We then square both sides (the involved quantities are nonnegative, so the direction of the inequality if preserved) and apply Cauchy Schwarz to obtain

$$||u||_\infty^2 \leq \bigg( \int_0^1 |u'(s)|ds\bigg) ^2 \leq \int_0^1(u'(s))^2ds \int_0^1 1^2 ds = ||u'||_{L^2(0,1)}^2.$$

Finally, we have $$||u||_{L^2(0,1)}^2 = \int_0^1 |u|^2 dx \leq \int_0^1 ||u||_\infty^2 dx = ||u||_\infty^2 \int_0^1 1 dx = ||u||_\infty^2.$$

This combined with the work above gives the desired result that $||u||_{L^2(0,1)}^2 \leq c||u'||_{L^2(0,1)}^2$ for $c=1$.

• You might want to try square the given identity and then integrate it from 0 to 1 instead. – Chee Han May 8 '17 at 23:23

## 1 Answer

You haven't exactly followed the hint, but your proof seems correct.
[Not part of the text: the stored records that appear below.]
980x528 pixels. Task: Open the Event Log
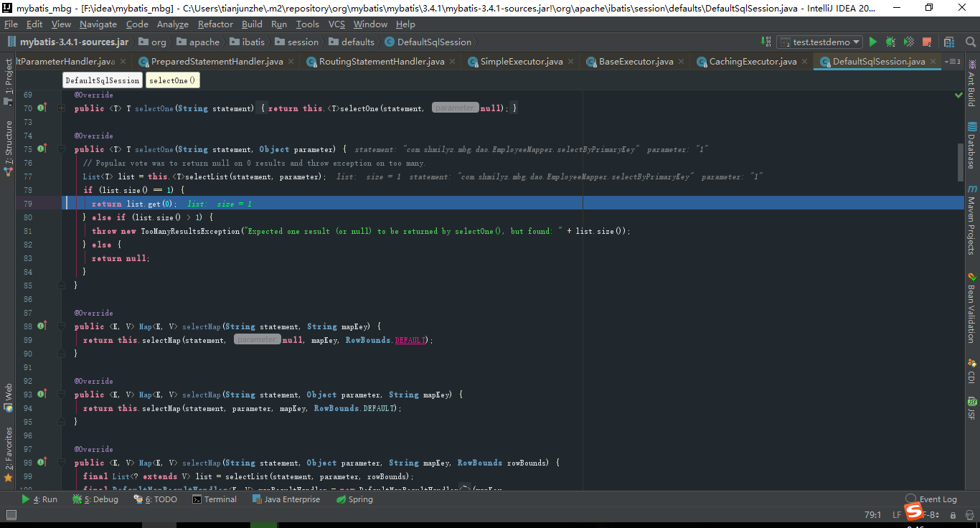pos(938,499)
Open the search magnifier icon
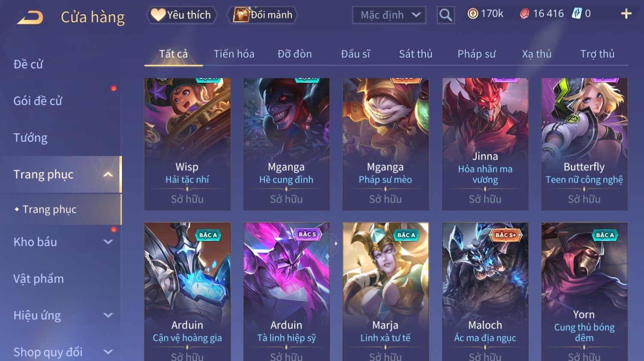The image size is (644, 361). coord(445,15)
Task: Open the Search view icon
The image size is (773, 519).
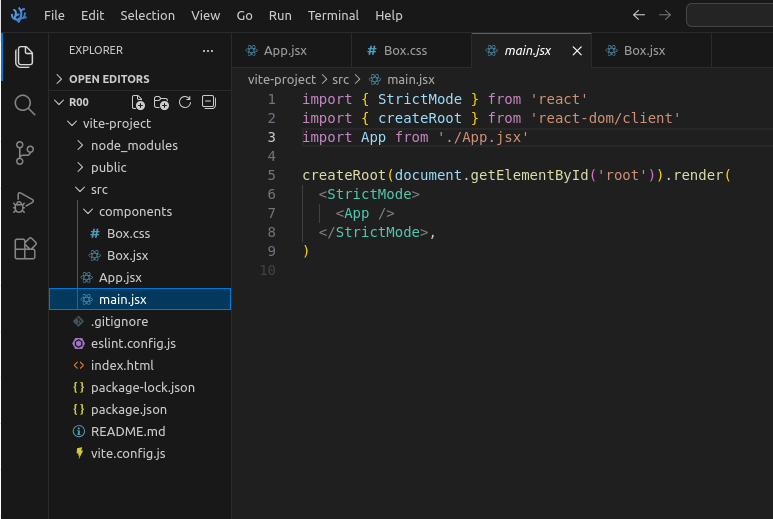Action: (25, 105)
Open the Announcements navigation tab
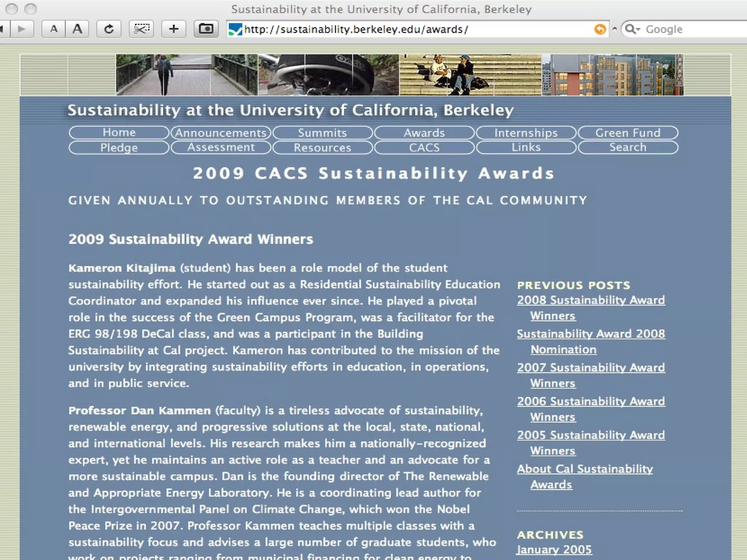Viewport: 747px width, 560px height. click(x=221, y=133)

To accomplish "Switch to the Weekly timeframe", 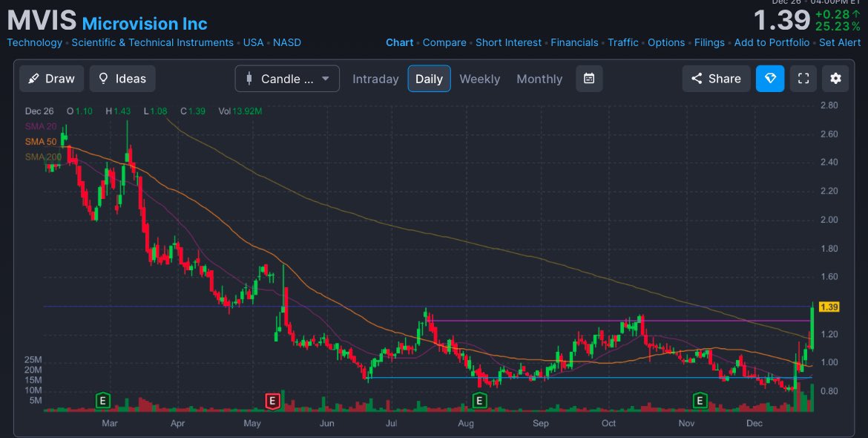I will 479,78.
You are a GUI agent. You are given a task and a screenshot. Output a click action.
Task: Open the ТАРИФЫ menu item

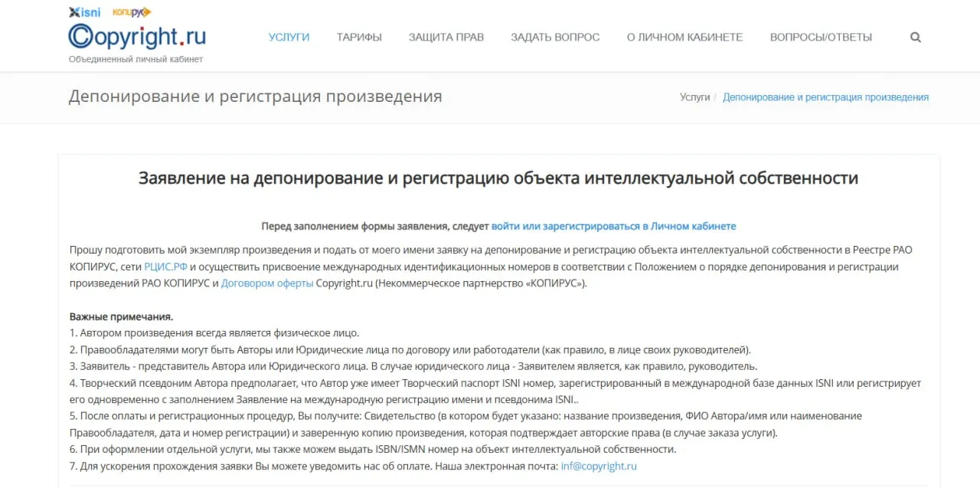coord(358,36)
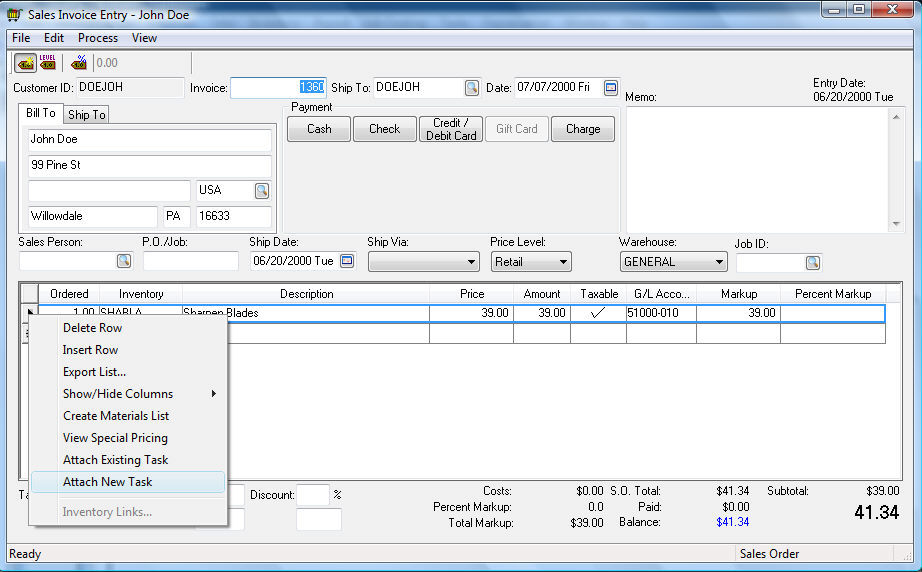
Task: Expand the Ship Via dropdown
Action: (x=472, y=262)
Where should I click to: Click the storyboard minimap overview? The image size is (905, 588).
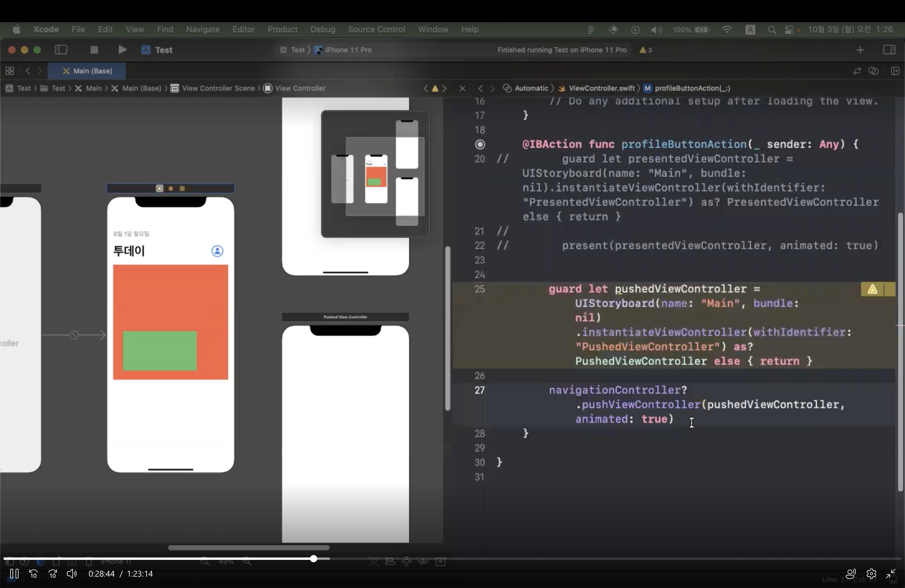375,174
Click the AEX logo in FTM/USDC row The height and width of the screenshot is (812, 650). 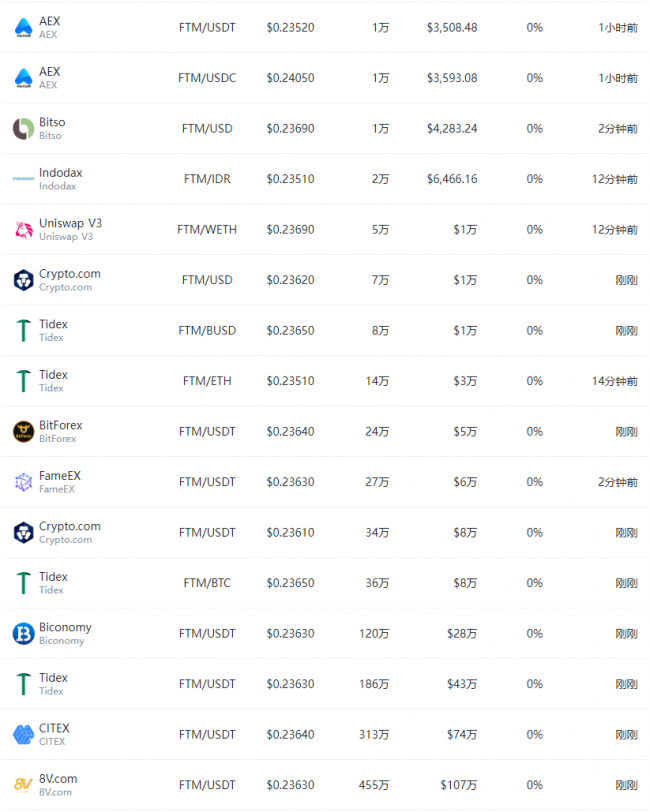pos(23,78)
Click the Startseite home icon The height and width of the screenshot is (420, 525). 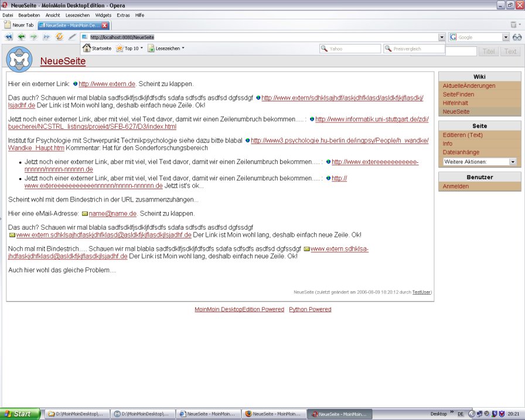coord(87,49)
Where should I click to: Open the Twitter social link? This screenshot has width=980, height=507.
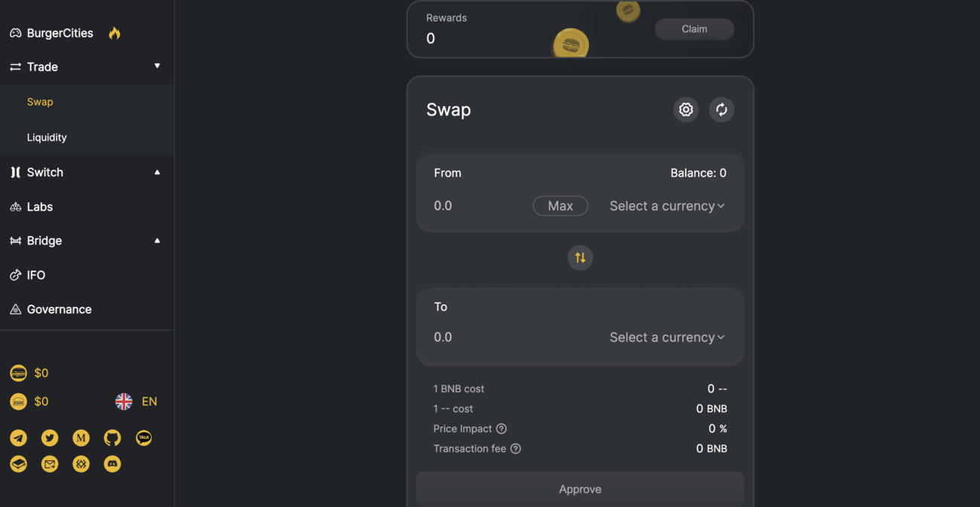coord(50,438)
As pointed out by Chee Han, you could follow the hint by squaring the given identity (using the Cauchy-Schwarz inequality like you did), integrating from $0$ to $1$ and exchanging the order of integration. If I'm not mistaken, this would give a better constant: $c = \frac 12$.

This could be further improved by using $u(x) = \int_0^x u'(s)ds$ for $0 < x \le \frac 12$ and $u(x) = -\int_x^1 u'(s)ds$ for $\frac 12 \le x < 1$, i.e. using the shortest path from $x$ to the boundary of $(0,1)$.

If you're looking for the optimal constant $c = \frac{1}{\pi^2}$, it is attained for $u(x) = \sin(\pi x)$. This can be seen e.g. via the Fourier transform.